Lines where the string "computer" appears are to be copied from the entries below.
(DATA SECTION Opens)
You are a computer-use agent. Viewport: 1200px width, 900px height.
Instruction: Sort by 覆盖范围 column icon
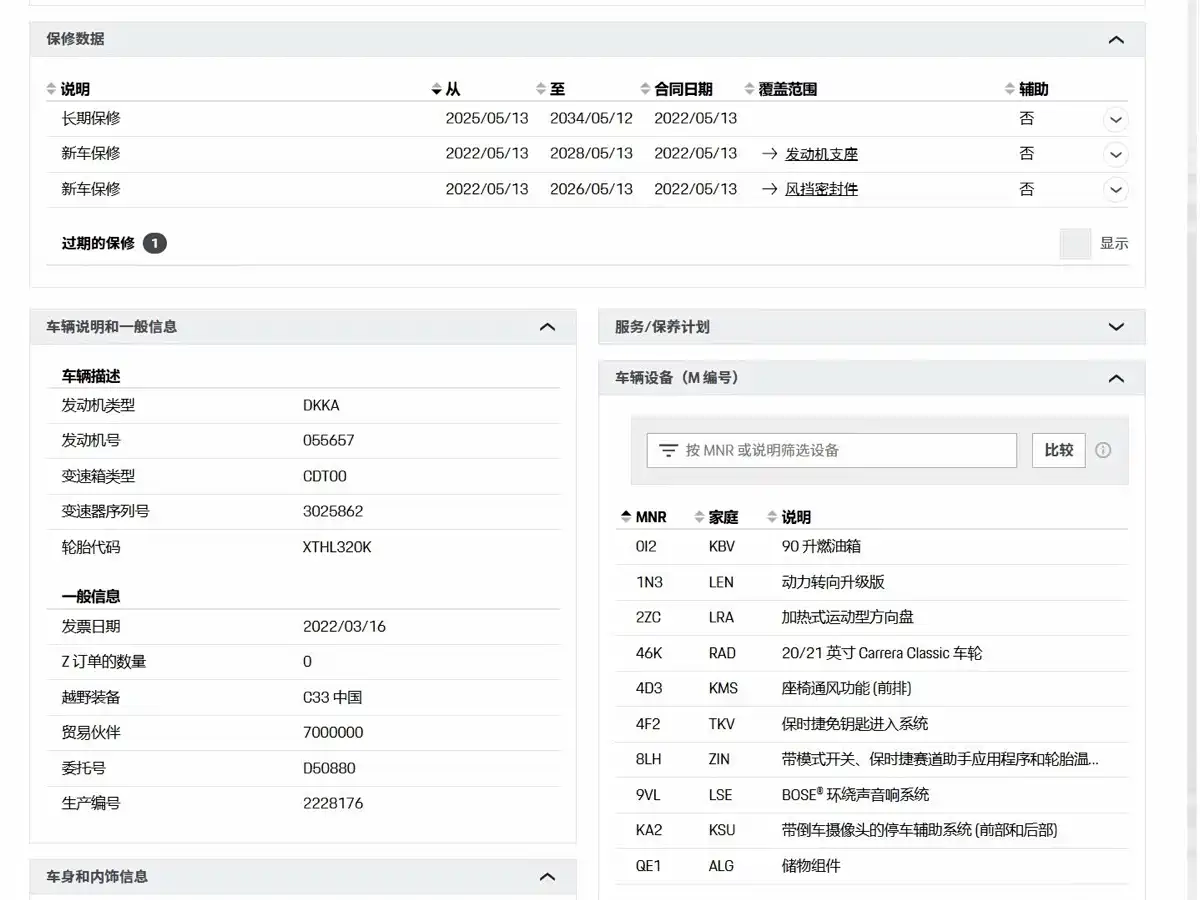[750, 89]
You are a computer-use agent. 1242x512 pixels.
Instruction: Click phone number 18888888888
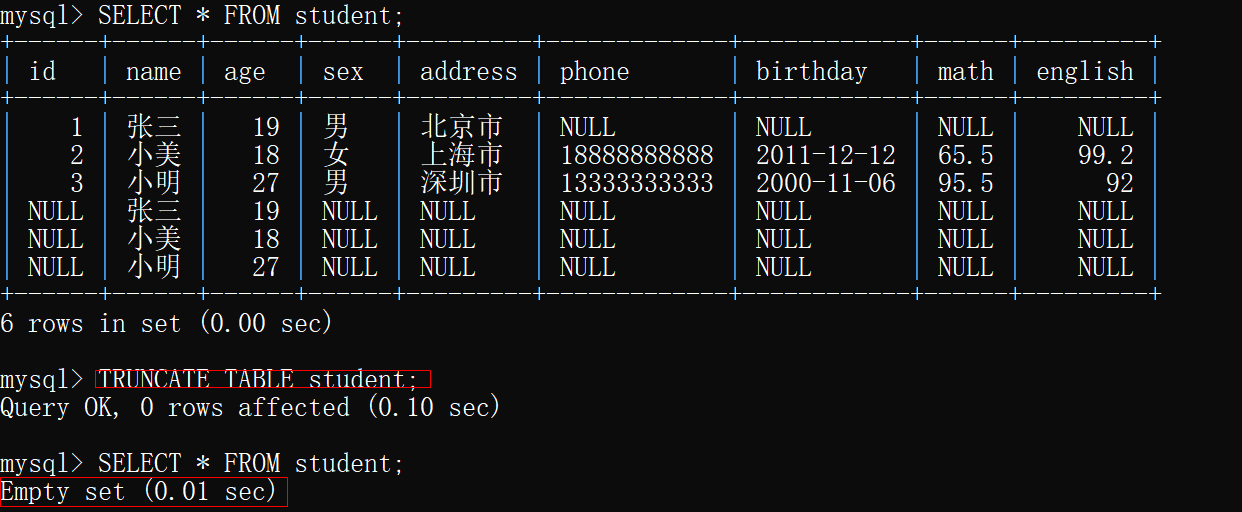click(636, 156)
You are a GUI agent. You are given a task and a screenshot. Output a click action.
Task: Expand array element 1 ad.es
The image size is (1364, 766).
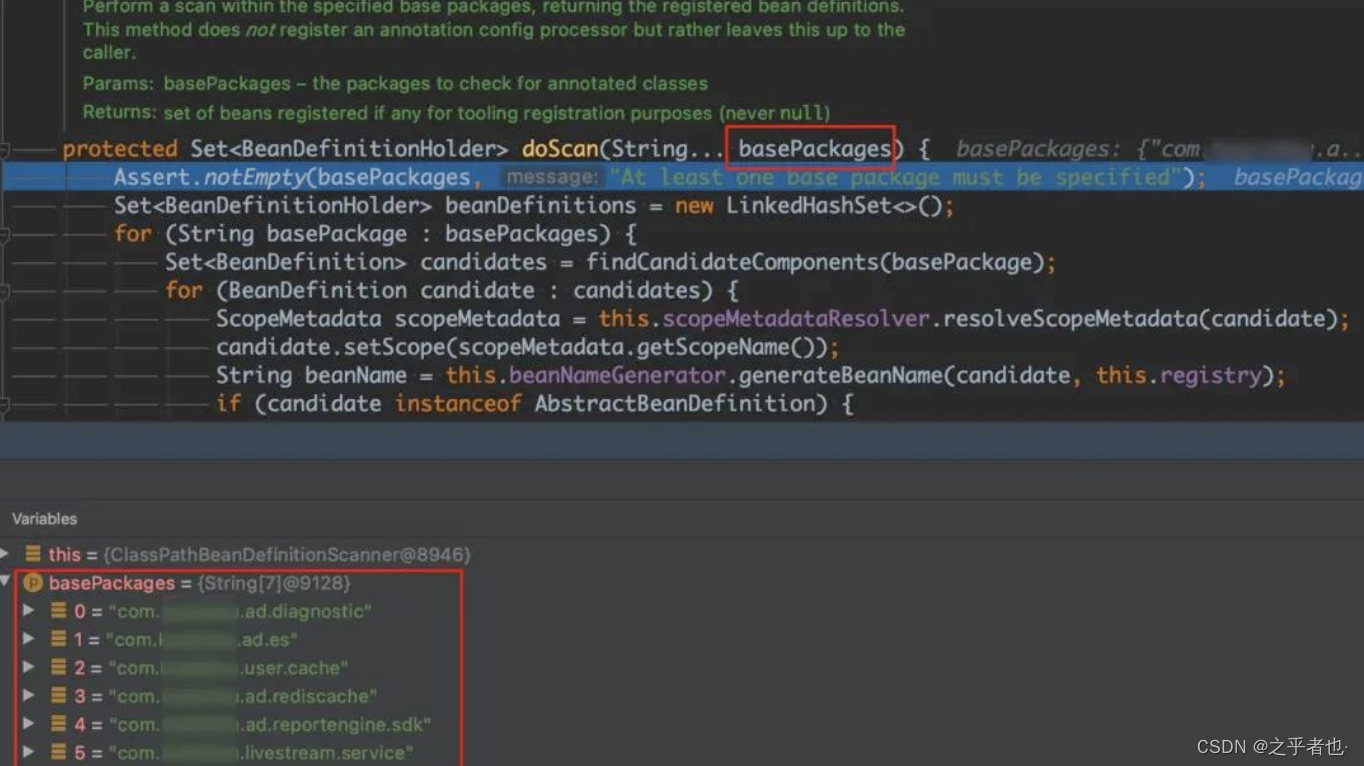(x=28, y=639)
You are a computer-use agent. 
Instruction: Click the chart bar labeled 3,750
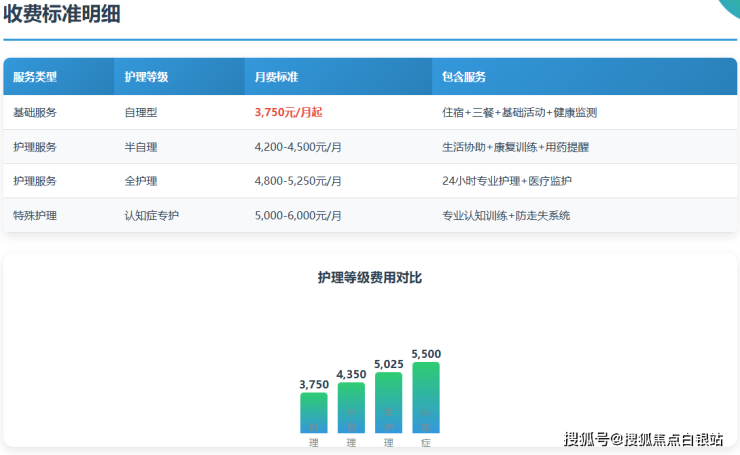pyautogui.click(x=314, y=413)
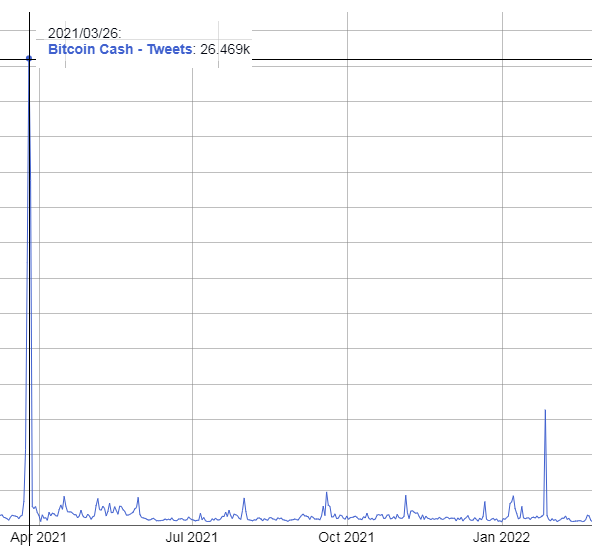Click the small spike just after Jul 2021

point(200,514)
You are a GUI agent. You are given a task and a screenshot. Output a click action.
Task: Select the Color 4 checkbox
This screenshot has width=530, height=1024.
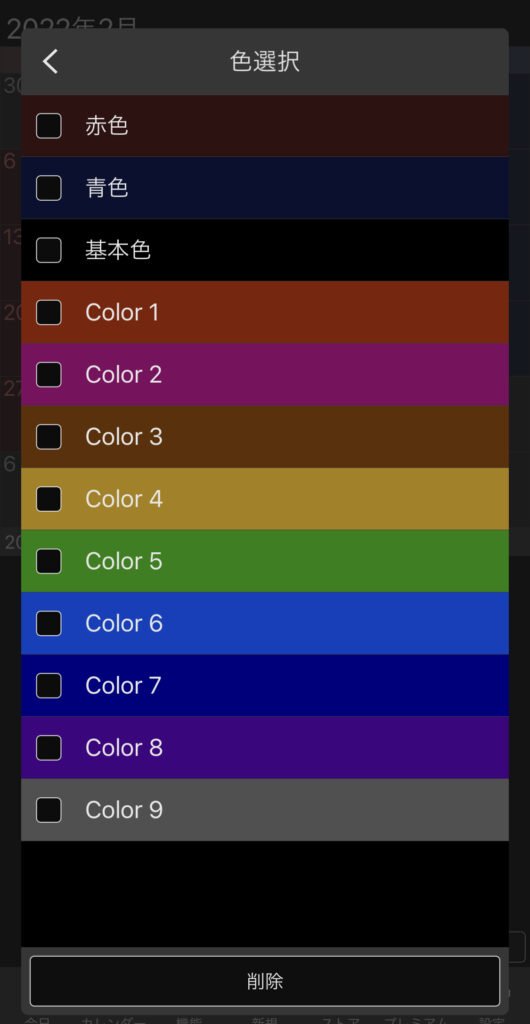[49, 499]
(DATA SECTION Closes)
> ANSWER BELOW
You are a computer-use agent. Viewport: 1200px width, 900px height.
You are a computer-use agent. 1242x512 pixels.
You are a computer-use agent. 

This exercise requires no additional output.